**Exercise description**
List, as a numbered list, the lines of the entries below from the line containing "This screenshot has" through the end of the entries, skipping blank lines and leaving out the pictures.

-- START Dataset extract --

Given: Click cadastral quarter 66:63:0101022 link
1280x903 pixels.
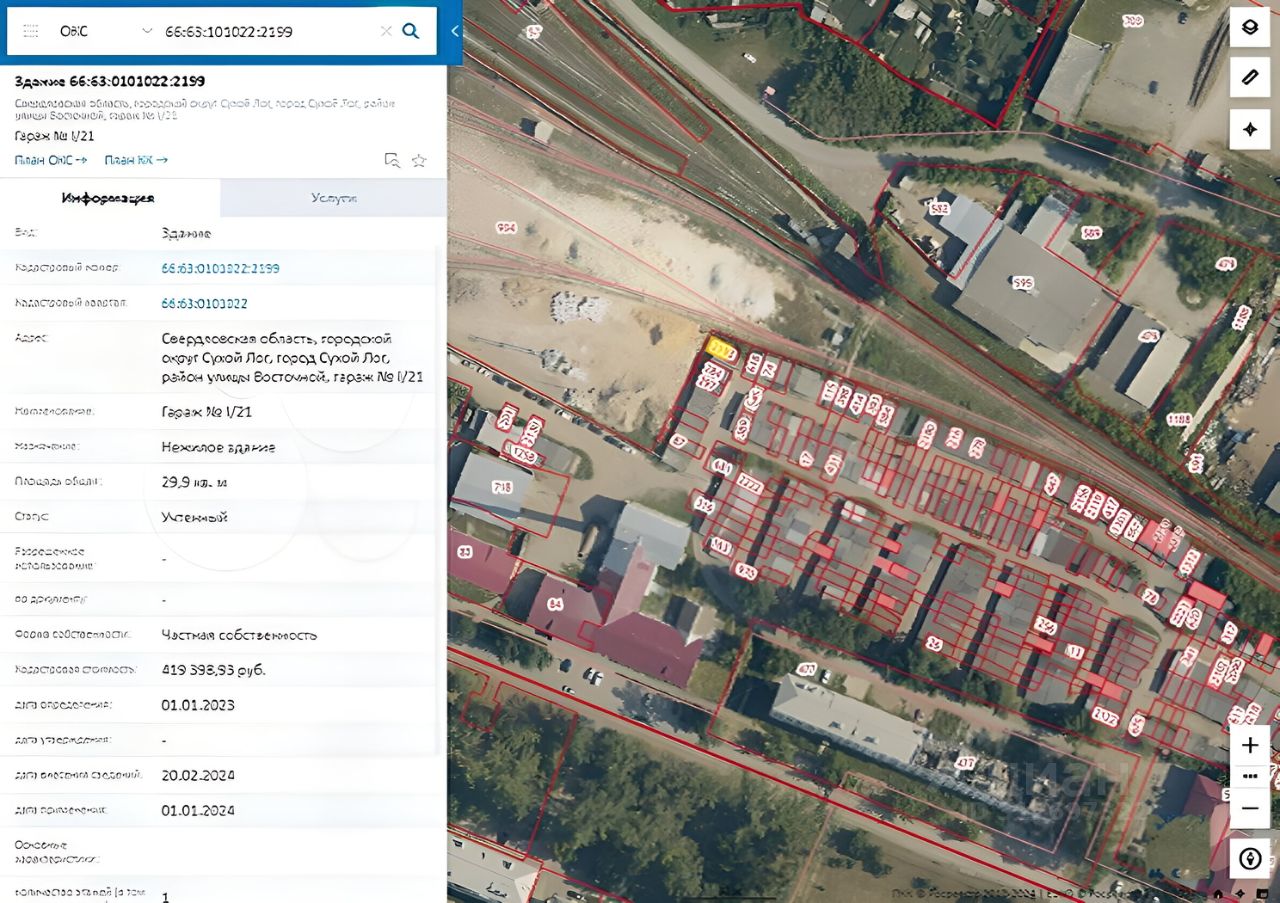Looking at the screenshot, I should [x=204, y=303].
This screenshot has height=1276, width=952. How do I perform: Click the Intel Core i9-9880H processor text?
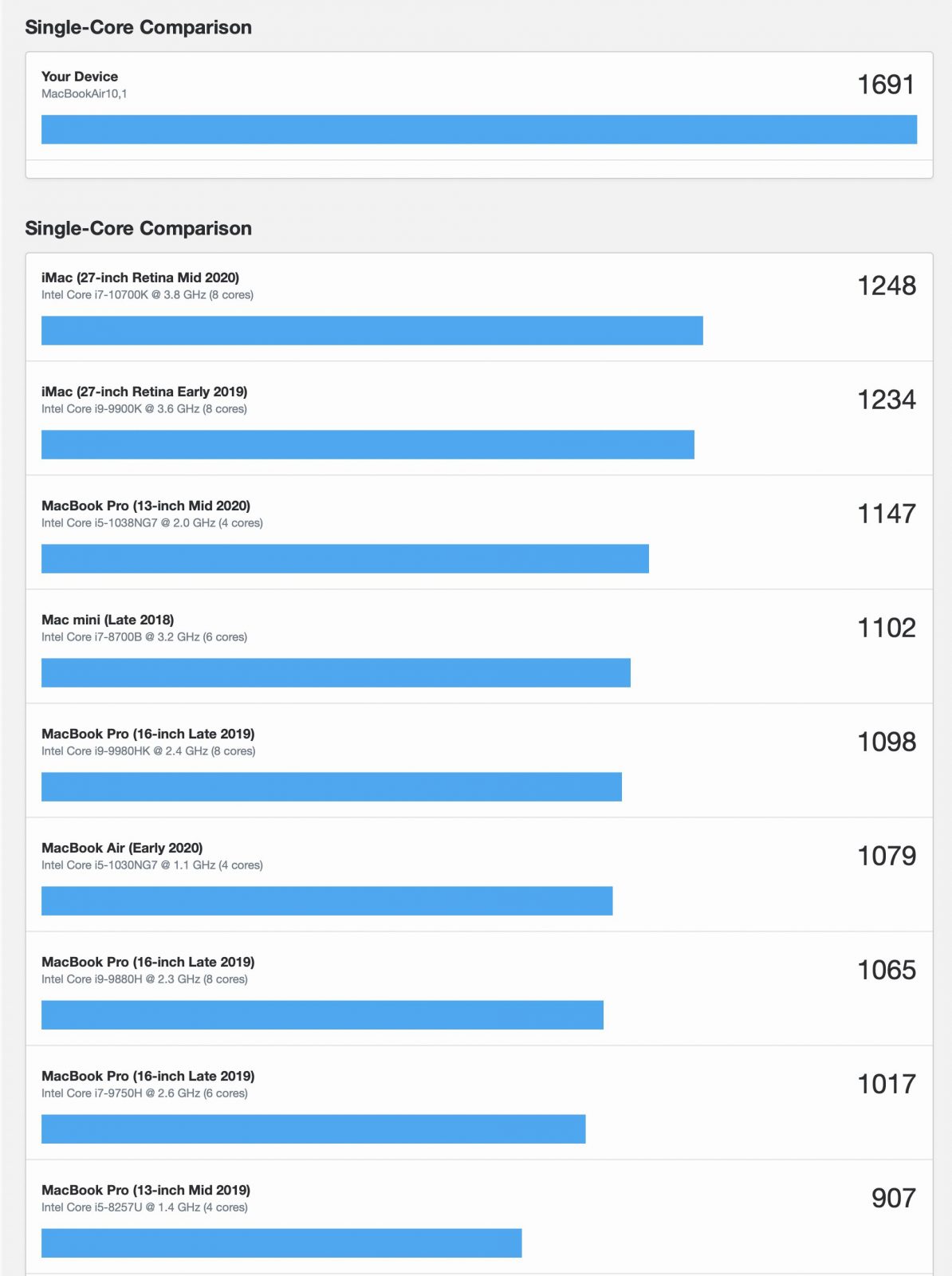pyautogui.click(x=144, y=979)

-- END Dataset extract --

**Complete output**
1. This screenshot has height=1276, width=952. How do I perform: Click the Intel Core i9-9880H processor text?
2. pyautogui.click(x=144, y=979)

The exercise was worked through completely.